Bug 639018

Summary: [RHEL6] active cluster nodes with higher config version gets killed
Product: Red Hat Enterprise Linux 6 Reporter: Debbie Johnson <dejohnso>
Component: clusterAssignee: Fabio Massimo Di Nitto <fdinitto>
Status: CLOSED ERRATA QA Contact: Cluster QE <mspqa-list>
Severity: high Docs Contact:
Priority: urgent    
Version: 6.0CC: bkahn, ccaulfie, cluster-maint, grimme, hlawatschek, lhh, ndoane, rpeterso, ssaha, teigland
Target Milestone: rcKeywords: RHELNAK, ZStream
Target Release: ---   
Hardware: All   
OS: Linux   
Whiteboard:
Fixed In Version: cluster-3.0.12-24.el6 Doc Type: Bug Fix
Doc Text:
Story Points: ---
Clone Of: Environment:
Last Closed: 2011-05-19 12:54:13 UTC Type: ---
Regression: --- Mount Type: ---
Documentation: --- CRM:
Verified Versions: Category: ---
oVirt Team: --- RHEL 7.3 requirements from Atomic Host:
Cloudforms Team: --- Target Upstream Version:
Embargoed:
Bug Depends On:    
Bug Blocks: 639958    

Description Debbie Johnson 2010-09-30 16:00:42 UTC
Description of problem:
In 2-node cluster configuration we observed the following problem:

NodeA is an active cluster member with cluster config version X
NodeB has cluster config version X-1

If NodeB tries to join the cluster, NodeA gets killed and NodeB cannot join the cluster.

We assume that this is a critical bug. The expectation is that NodeA survives and NodeB recieves the latest cluster configuration from NodeA and is able to join the cluster. 

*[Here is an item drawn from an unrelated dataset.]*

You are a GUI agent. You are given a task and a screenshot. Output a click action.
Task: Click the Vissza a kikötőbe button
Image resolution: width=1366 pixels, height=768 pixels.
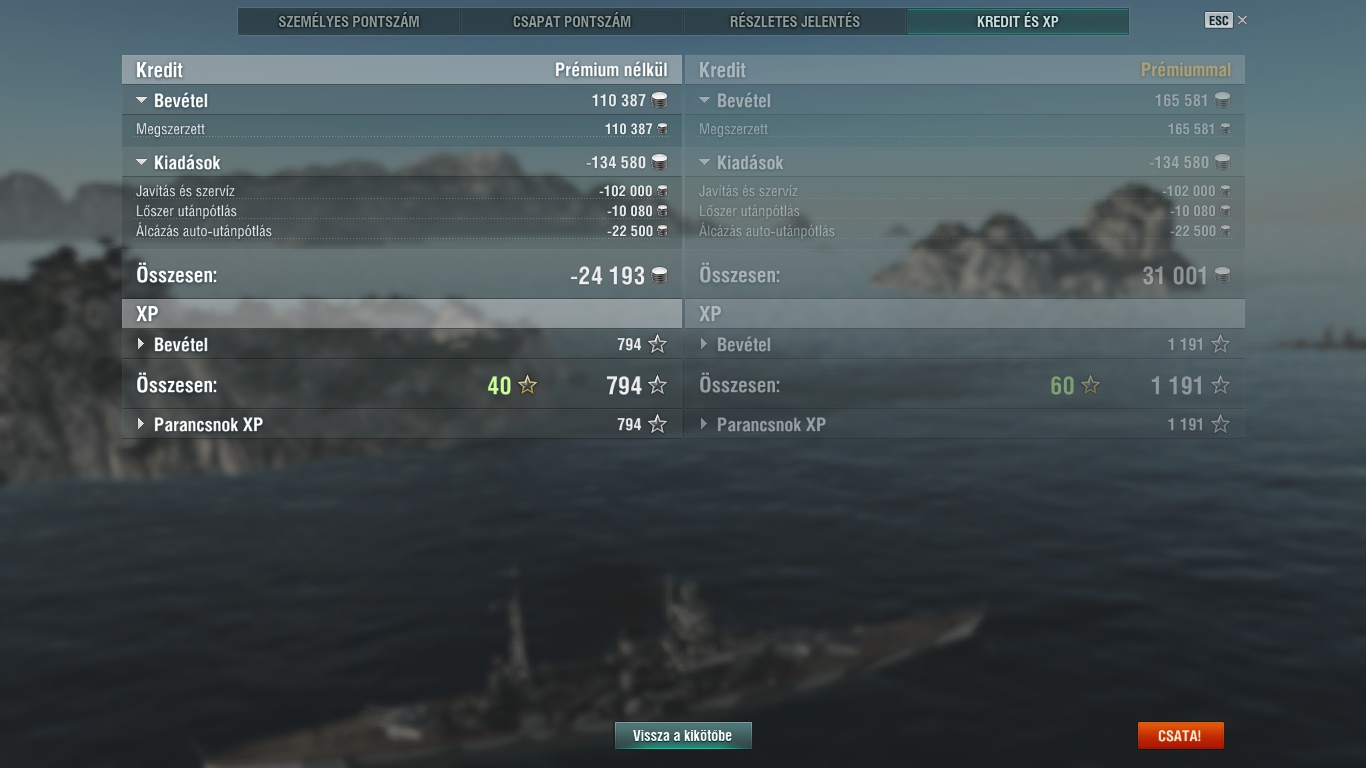pos(683,736)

Version-Release number of selected component (if applicable):
RHEL6 BETA

How reproducible:


Steps to Reproduce:

2 node cluster (rhel6) 
lilc052a-ics0 192.168.51.1 
lilc052b-ics0 192.168.51.2

Date of the test: Sep 20 16:54:56 

Quoting customer: 

""" NodeA is an active cluster member with cluster config version X NodeB has cluster config version X-1 If NodeB tries to join the cluster, NodeA gets killed and NodeB cannot join the cluster. We assume that this is a critical bug. The expectation is that NodeA survives and NodeB recieves the latest cluster configuration from NodeA and is able to join the cluster. """  

Expected results:


Additional info:

Comment 1 RHEL Program Management 2010-09-30 16:07:47 UTC
Thank you for your bug report. This issue was evaluated for inclusion
in the current release of Red Hat Enterprise Linux. Unfortunately, we
are unable to address this request in the current release. Because we
are in the final stage of Red Hat Enterprise Linux 6 development, only
significant, release-blocking issues involving serious regressions and
data corruption can be considered.

If you believe this issue meets the release blocking criteria as
defined and communicated to you by your Red Hat Support representative,
please ask your representative to file this issue as a blocker for the
current release. Otherwise, ask that it be evaluated for inclusion in
the next minor release of Red Hat Enterprise Linux.

Comment 2 Lon Hohberger 2010-09-30 19:15:39 UTC
Wrong component.

Comment 10 Sayan Saha 2010-10-01 16:48:39 UTC
Agree with proposed solution 1 in Fabbio's comment 7.

Comment 14 Nate Straz 2011-03-03 22:20:19 UTC
Verified with cman-3.0.12-34.el6.x86_64 using procedure in comment #8.

Joined buzz-02 to buzz-01 with older config version and buzz-02 refused to join.  buzz-01 remained alive and in the cluster.

Mar  3 16:15:39 buzz-02 corosync[29195]:   [CMAN  ] Node 1 conflict, remote config version id=2, local=1

Comment 15 errata-xmlrpc 2011-05-19 12:54:13 UTC
An advisory has been issued which should help the problem
described in this bug report. This report is therefore being
closed with a resolution of ERRATA. For more information
on therefore solution and/or where to find the updated files,
please follow the link below. You may reopen this bug report
if the solution does not work for you.

http://rhn.redhat.com/errata/RHBA-2011-0537.html